Collected data
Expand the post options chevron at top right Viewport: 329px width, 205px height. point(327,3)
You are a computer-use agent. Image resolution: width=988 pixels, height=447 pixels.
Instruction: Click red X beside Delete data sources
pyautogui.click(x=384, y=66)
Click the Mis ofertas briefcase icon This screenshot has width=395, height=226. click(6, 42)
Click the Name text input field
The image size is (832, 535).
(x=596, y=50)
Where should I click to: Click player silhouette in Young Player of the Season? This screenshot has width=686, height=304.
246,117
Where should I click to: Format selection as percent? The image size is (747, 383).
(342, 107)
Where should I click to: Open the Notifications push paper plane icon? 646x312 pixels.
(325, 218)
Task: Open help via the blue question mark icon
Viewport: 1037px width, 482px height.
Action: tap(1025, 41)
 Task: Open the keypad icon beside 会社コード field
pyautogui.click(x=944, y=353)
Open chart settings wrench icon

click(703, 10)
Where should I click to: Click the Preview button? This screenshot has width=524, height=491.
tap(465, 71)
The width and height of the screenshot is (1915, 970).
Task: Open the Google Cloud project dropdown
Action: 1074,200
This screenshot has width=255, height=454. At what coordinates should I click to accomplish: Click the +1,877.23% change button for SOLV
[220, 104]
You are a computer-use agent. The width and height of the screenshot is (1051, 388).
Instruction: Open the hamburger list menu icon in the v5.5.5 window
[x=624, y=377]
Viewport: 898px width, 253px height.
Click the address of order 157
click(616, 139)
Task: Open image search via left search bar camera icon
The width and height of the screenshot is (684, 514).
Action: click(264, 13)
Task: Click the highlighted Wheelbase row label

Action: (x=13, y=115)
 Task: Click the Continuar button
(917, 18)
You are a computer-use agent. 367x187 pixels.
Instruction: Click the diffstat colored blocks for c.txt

▶ [INSTRUCTIONS FOR THE TASK]
Search the data for "agent". Copy every line that has it.

▶ [OUTPUT BELOW]
You are a computer-use agent. Image resolution: width=988 pixels, height=447 pixels.
You are a computer-use agent. The width and height of the screenshot is (1051, 388).
You are a computer-use agent. 367x187 pixels.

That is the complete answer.